◆ DATA EXTRACT:
*-*-*

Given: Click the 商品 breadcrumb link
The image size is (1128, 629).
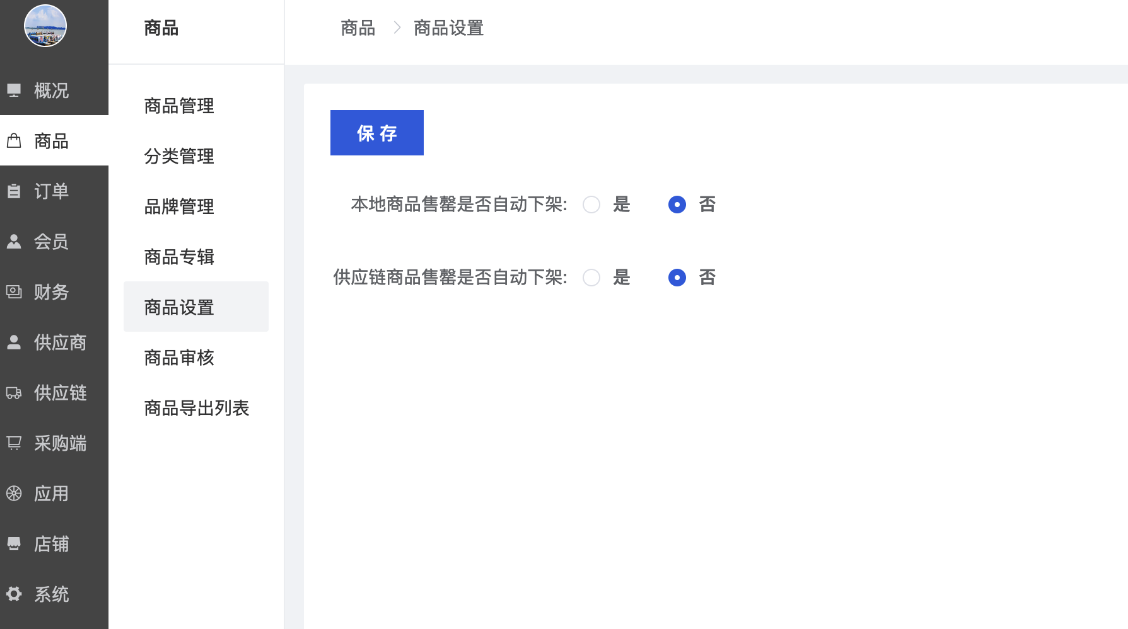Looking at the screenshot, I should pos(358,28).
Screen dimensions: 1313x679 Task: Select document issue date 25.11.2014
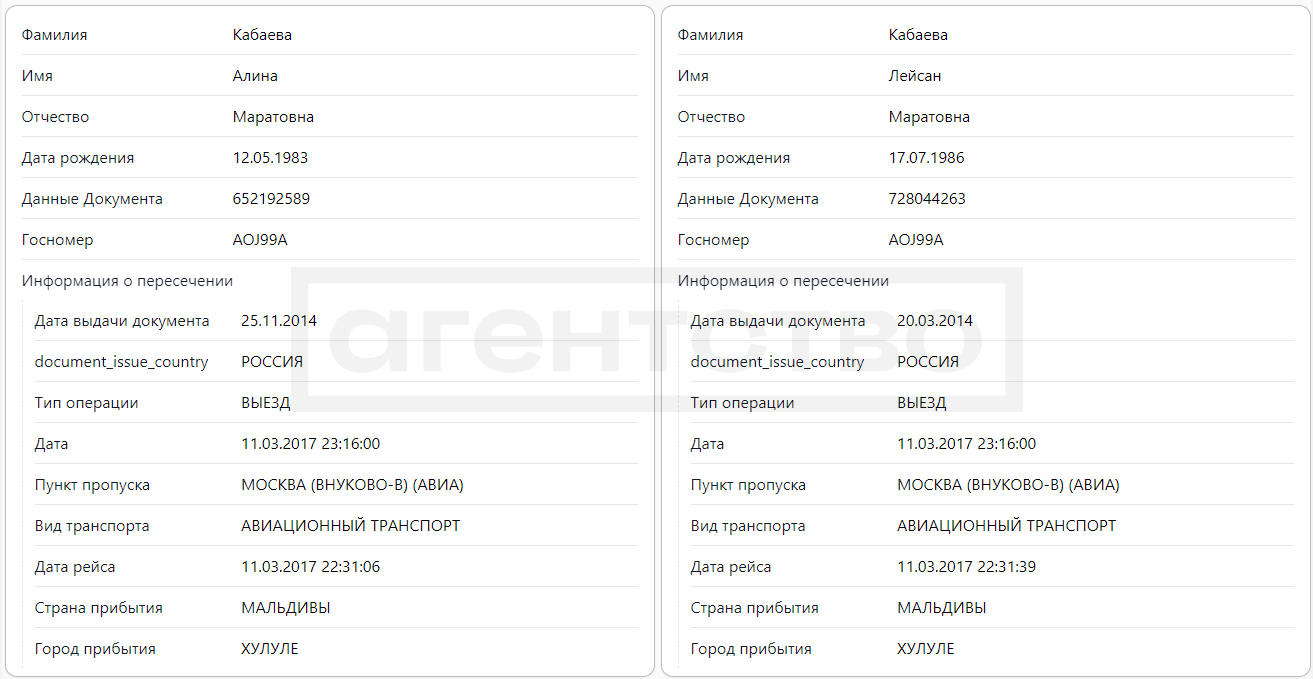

*-*-*

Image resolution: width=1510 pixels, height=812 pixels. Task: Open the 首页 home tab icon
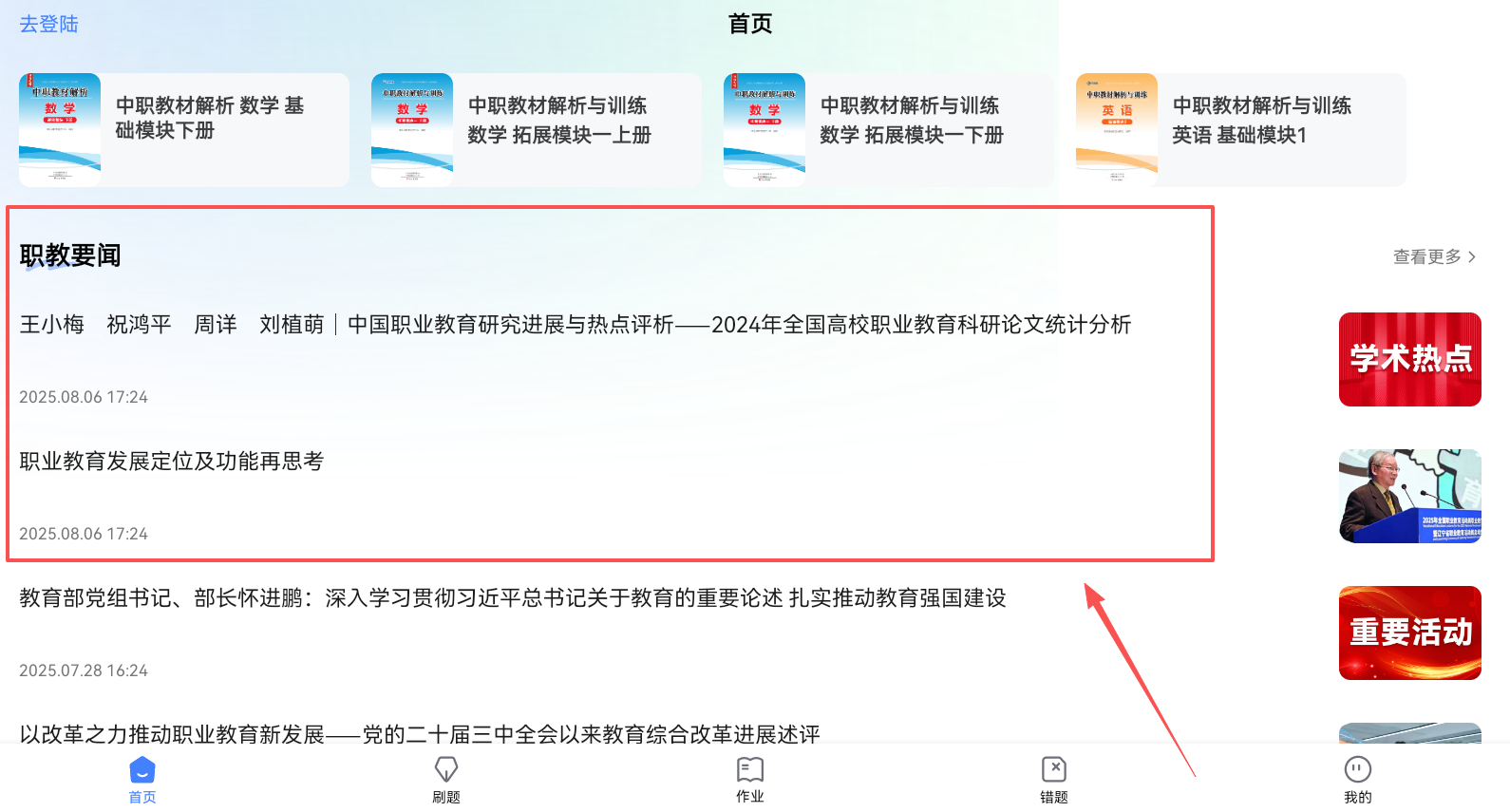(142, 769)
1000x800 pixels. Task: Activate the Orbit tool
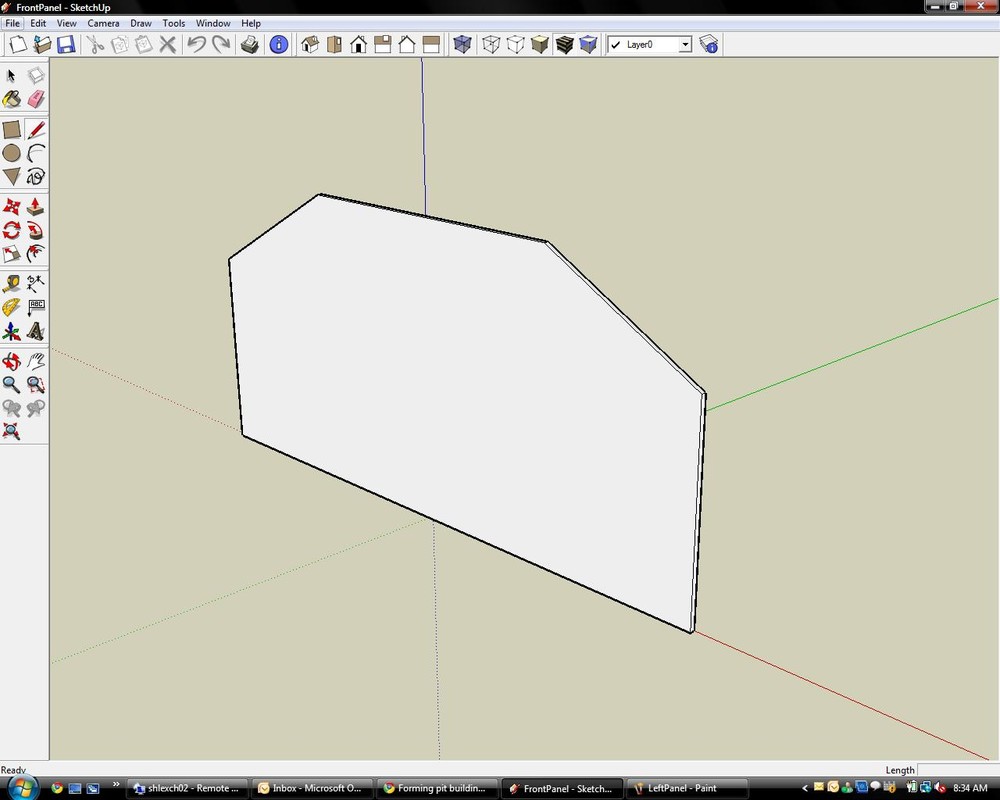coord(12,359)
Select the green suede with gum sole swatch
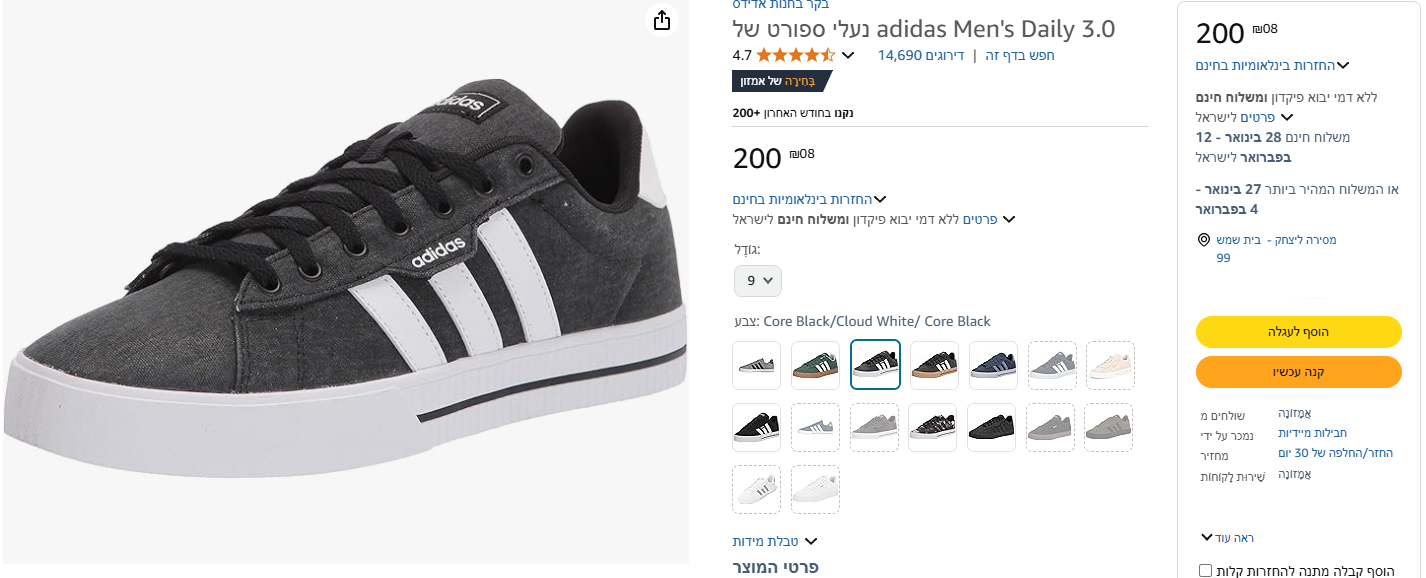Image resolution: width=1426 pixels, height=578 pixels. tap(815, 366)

*-*-*

◆ TASK OBJECTIVE: All lines above from the one containing "Given: Click the 商品 breadcrumb link" up to and including the one containing "Screen dimensions: 1313x679" are to be set down exactly, and nothing else. Leave images out.

◆ OUTPUT OF THE EXERCISE:
Given: Click the 商品 breadcrumb link
The image size is (1128, 629).
Looking at the screenshot, I should pos(358,28).
Screen dimensions: 1313x679 Task: Select document issue date 25.11.2014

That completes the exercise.